The task: Find each line below that contains the word "should", and copy those lines in full.

Rows:
+---+

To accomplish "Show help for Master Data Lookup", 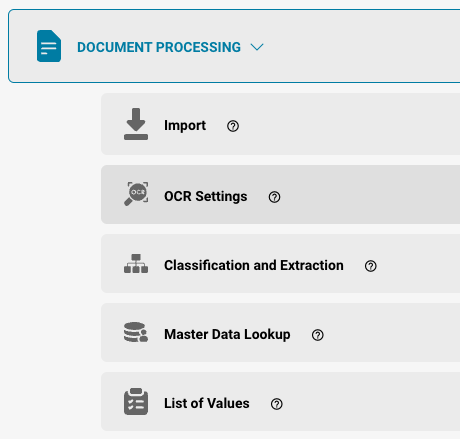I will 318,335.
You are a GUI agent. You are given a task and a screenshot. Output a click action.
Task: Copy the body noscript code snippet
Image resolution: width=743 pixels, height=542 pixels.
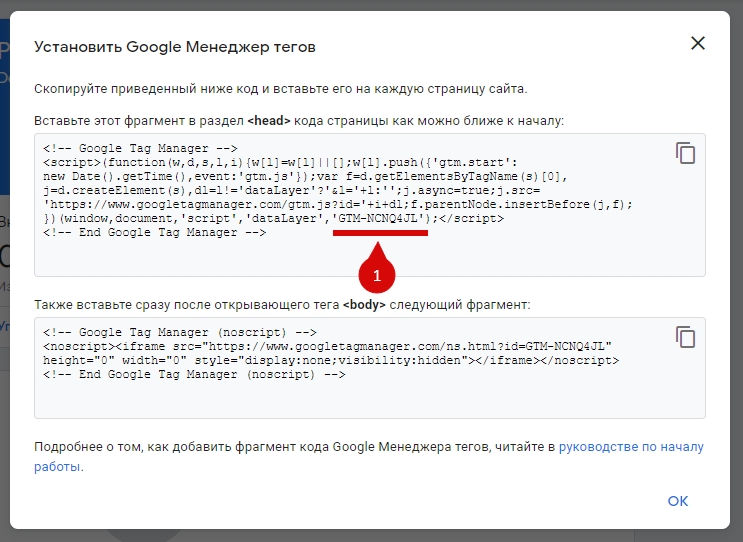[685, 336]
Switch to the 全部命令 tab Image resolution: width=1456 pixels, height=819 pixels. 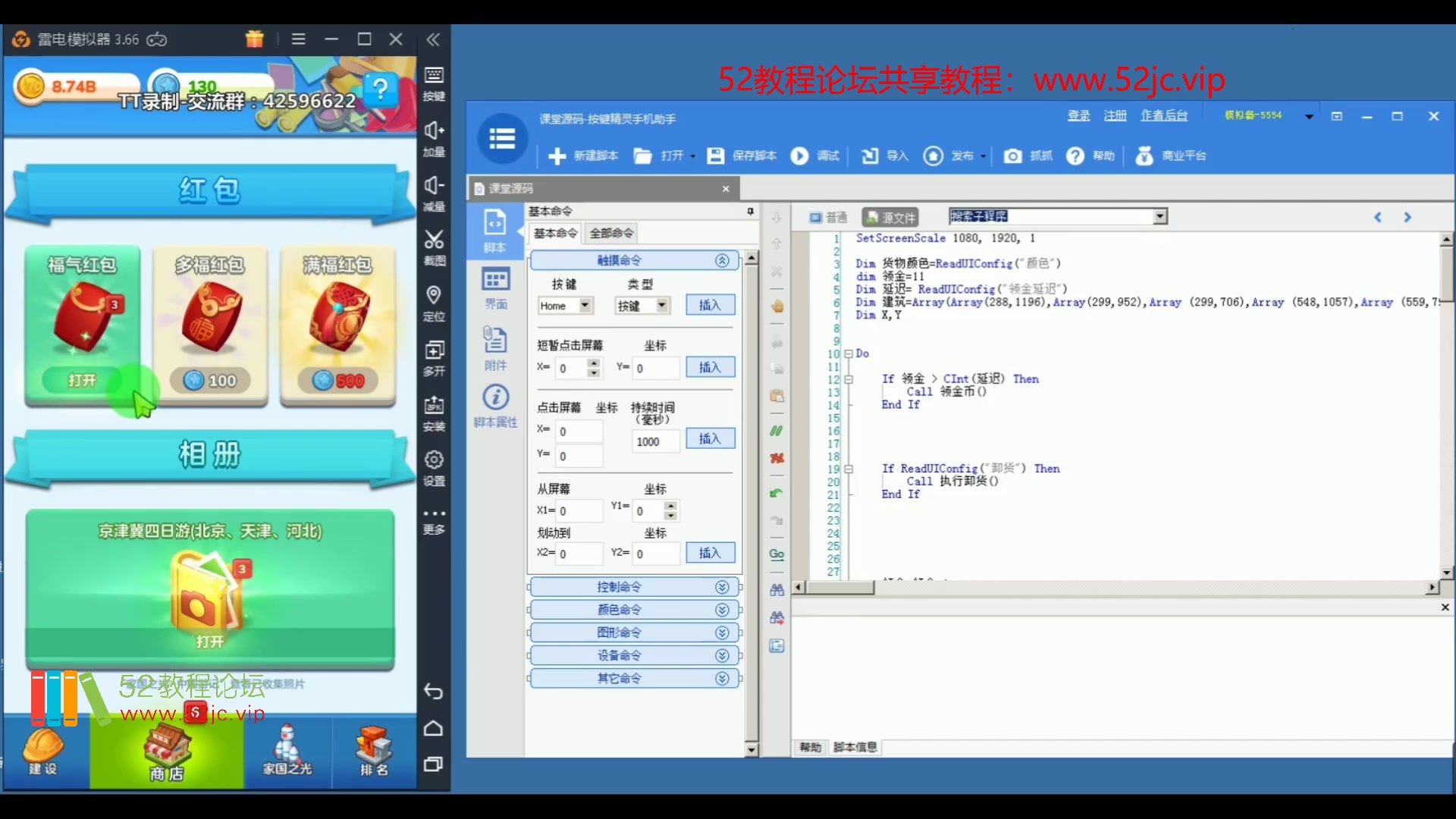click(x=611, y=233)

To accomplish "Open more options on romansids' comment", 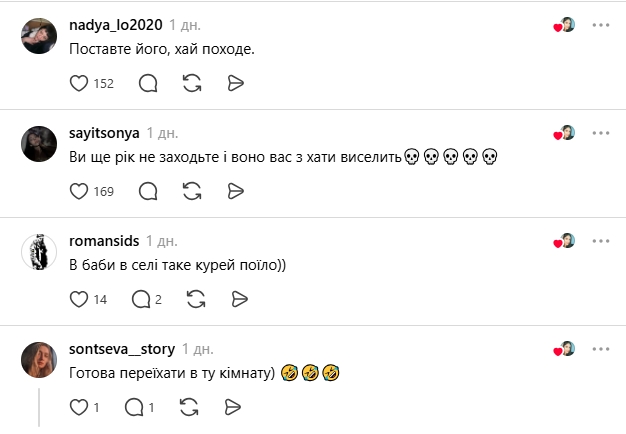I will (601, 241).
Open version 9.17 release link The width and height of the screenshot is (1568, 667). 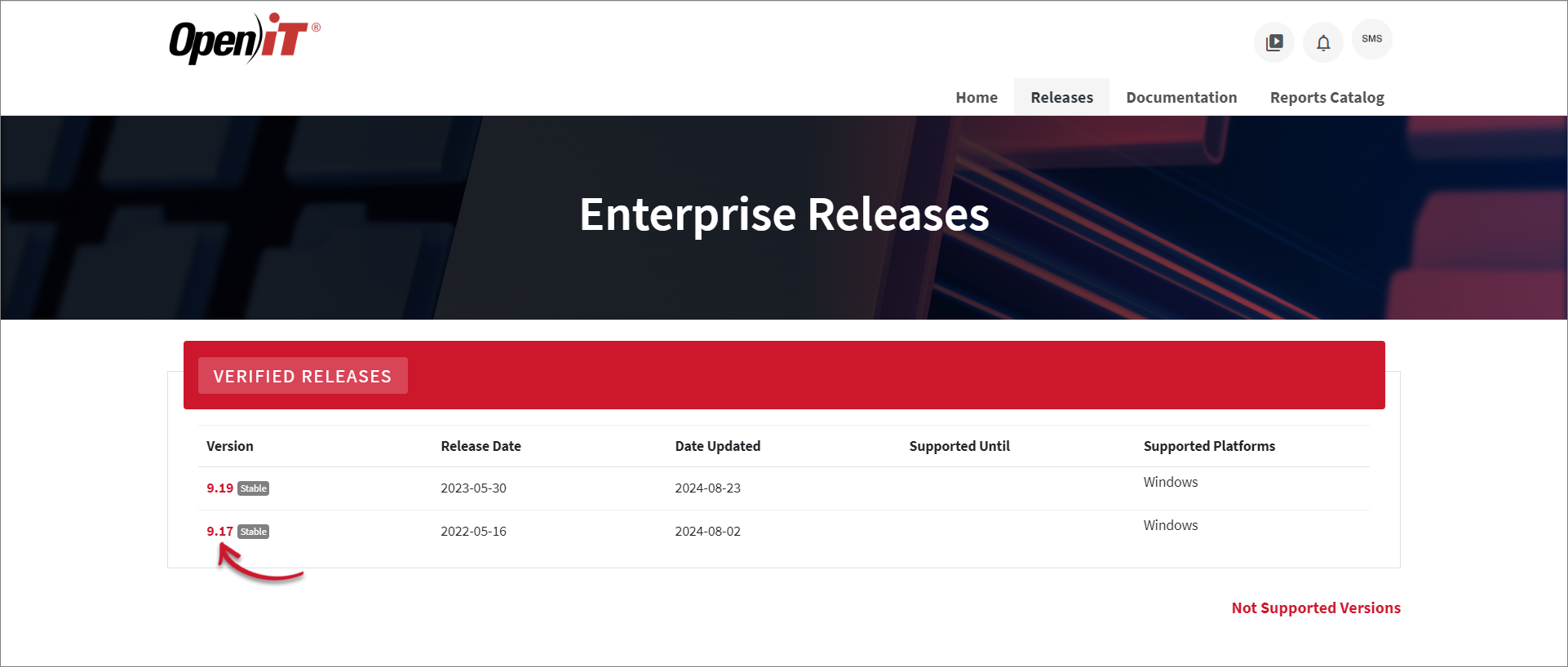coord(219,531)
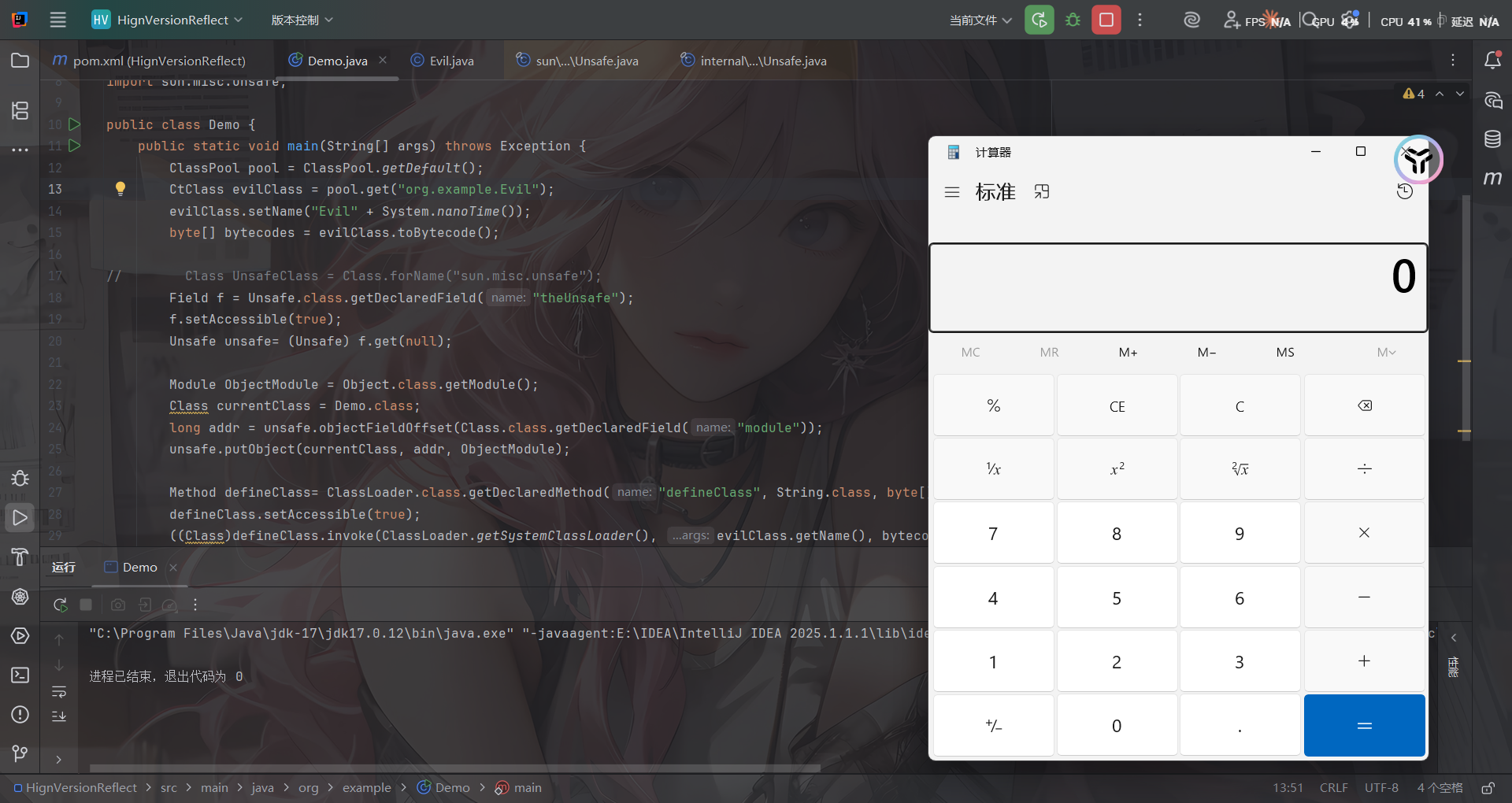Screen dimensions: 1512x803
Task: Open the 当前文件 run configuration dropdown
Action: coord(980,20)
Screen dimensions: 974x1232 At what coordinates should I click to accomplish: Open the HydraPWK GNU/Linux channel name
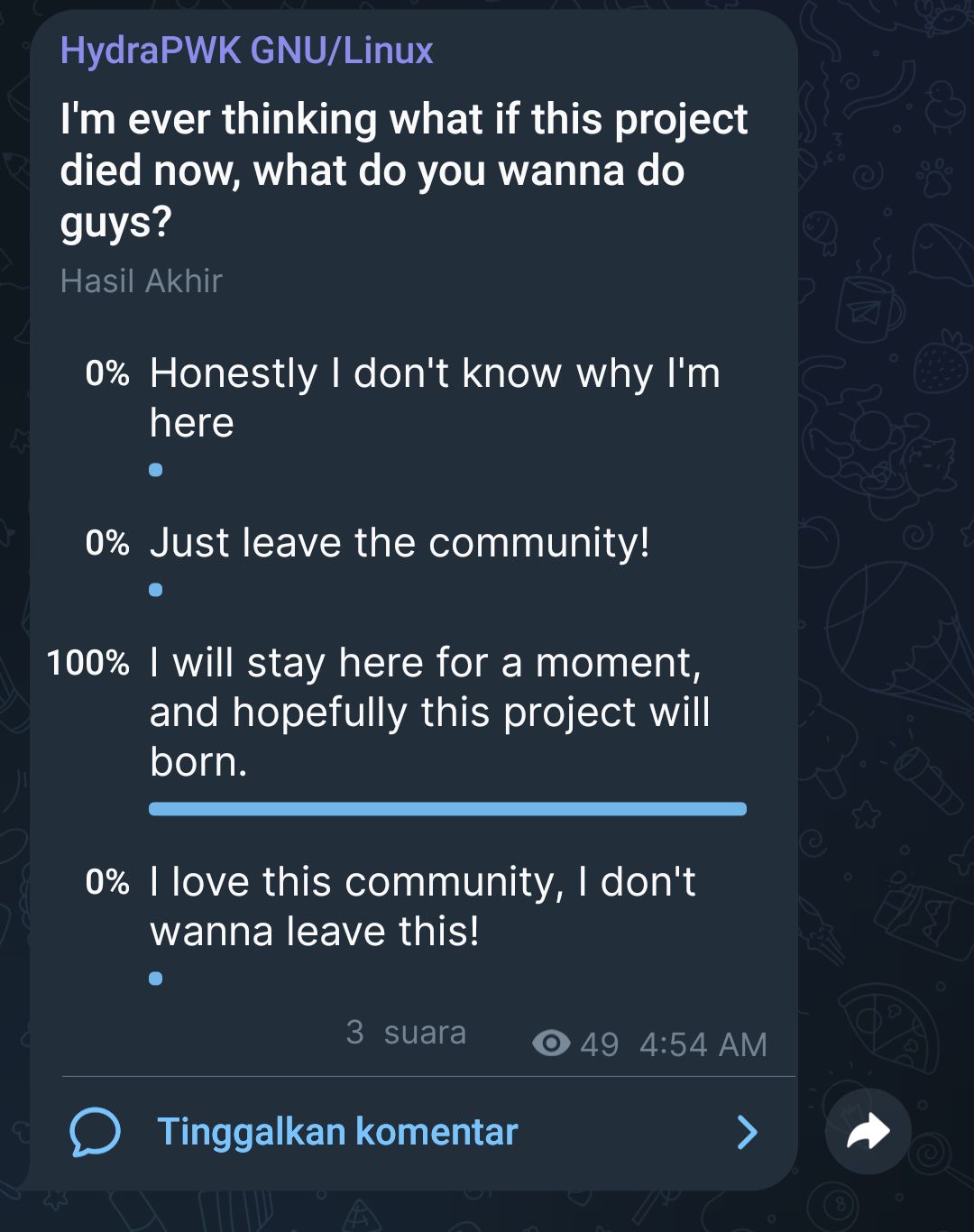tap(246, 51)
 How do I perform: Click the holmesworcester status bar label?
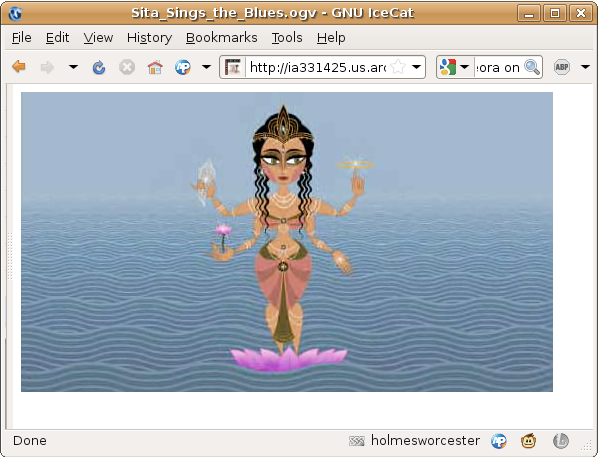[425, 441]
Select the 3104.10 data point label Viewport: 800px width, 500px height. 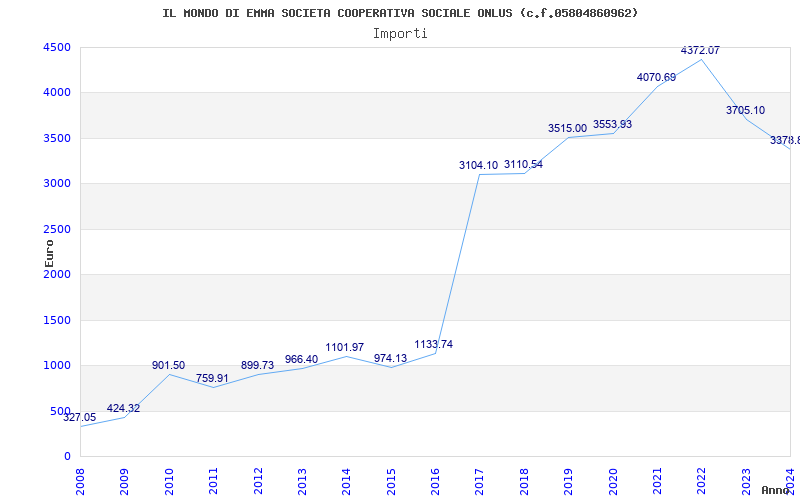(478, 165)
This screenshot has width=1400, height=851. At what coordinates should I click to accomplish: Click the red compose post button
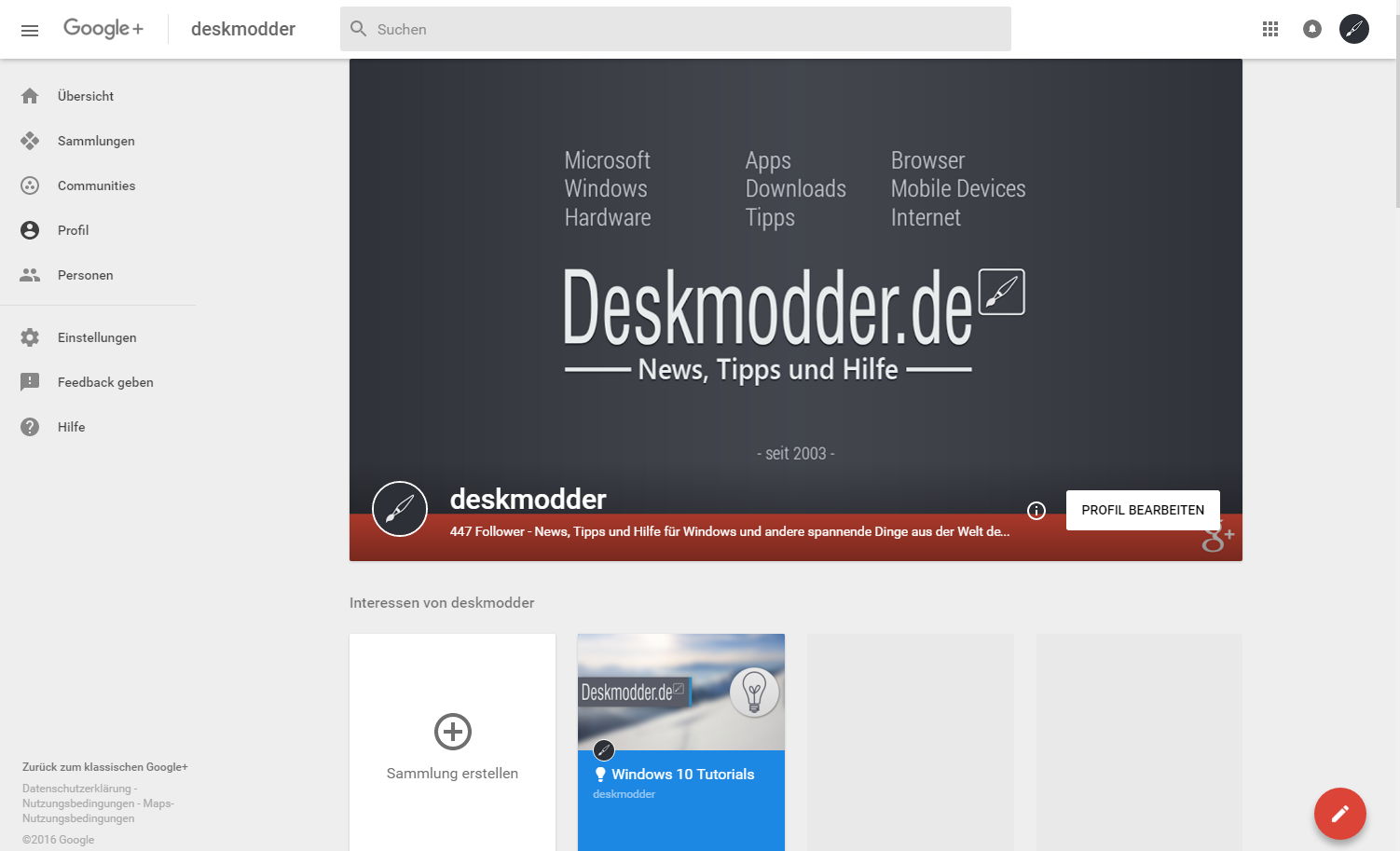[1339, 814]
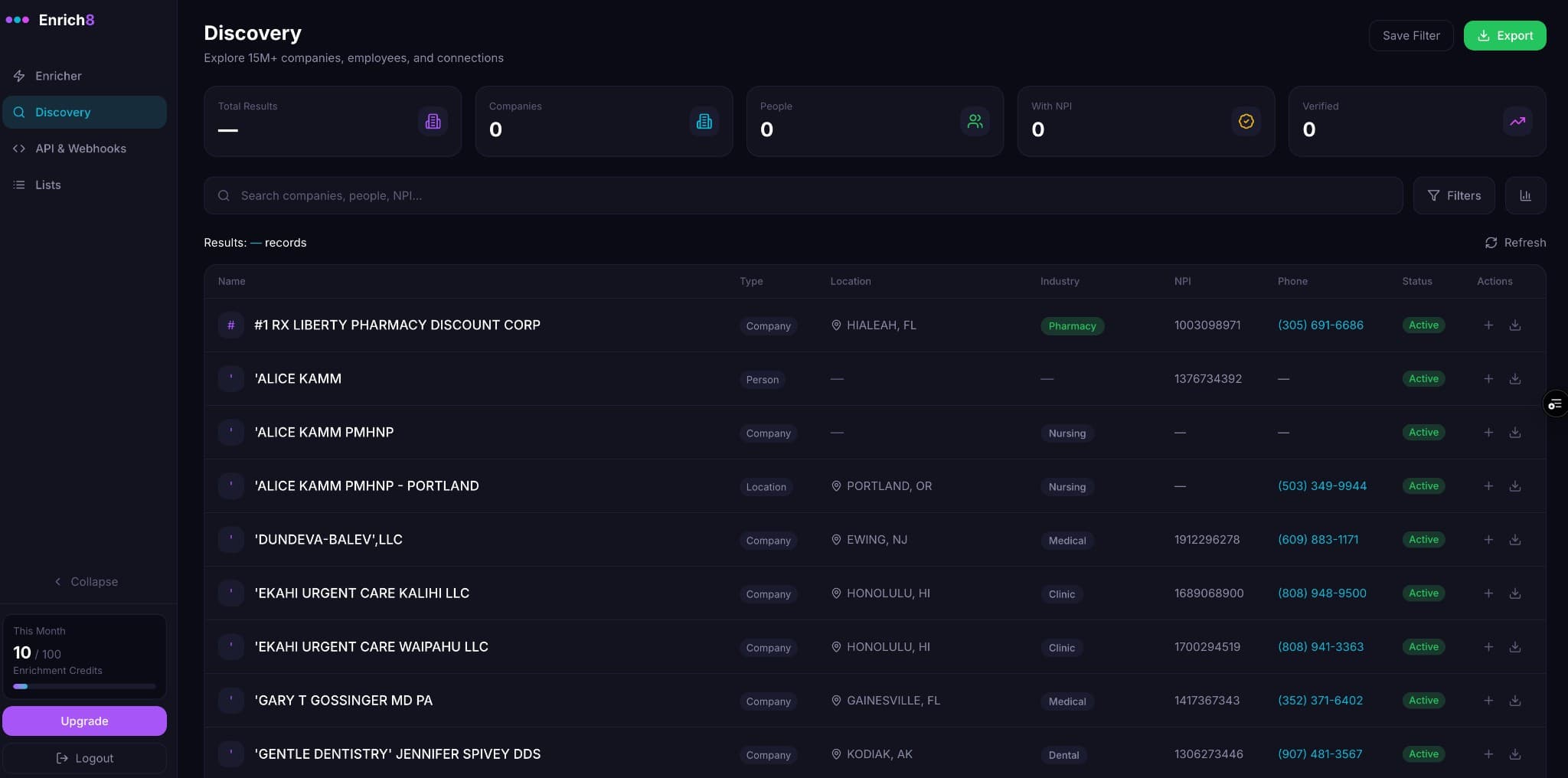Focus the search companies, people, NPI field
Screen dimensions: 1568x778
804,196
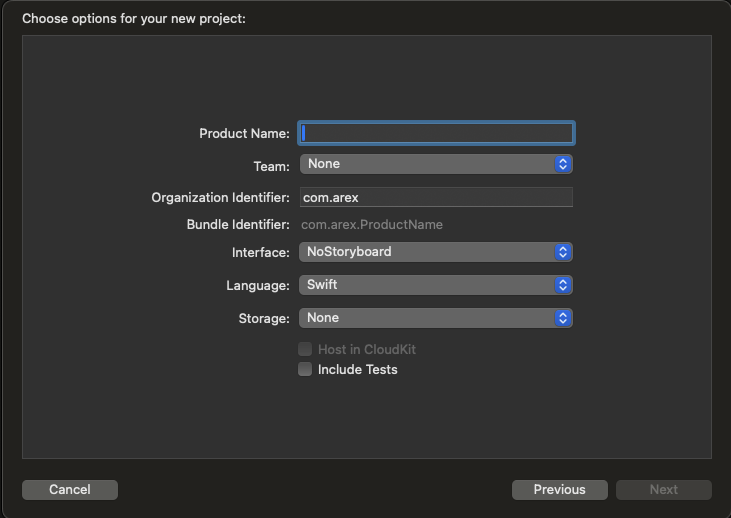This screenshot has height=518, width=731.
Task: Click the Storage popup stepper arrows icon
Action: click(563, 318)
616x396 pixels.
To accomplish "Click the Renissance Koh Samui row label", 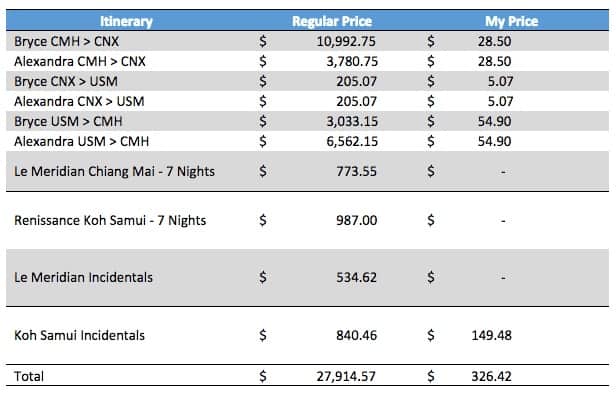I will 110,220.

+---+

Written solution:
Screen dimensions: 974x1232 At what coordinates should I click to accomplish: Open the HydraPWK GNU/Linux channel name
This screenshot has width=1400, height=851. At what coordinates should I click to accomplish: Click the red compose post button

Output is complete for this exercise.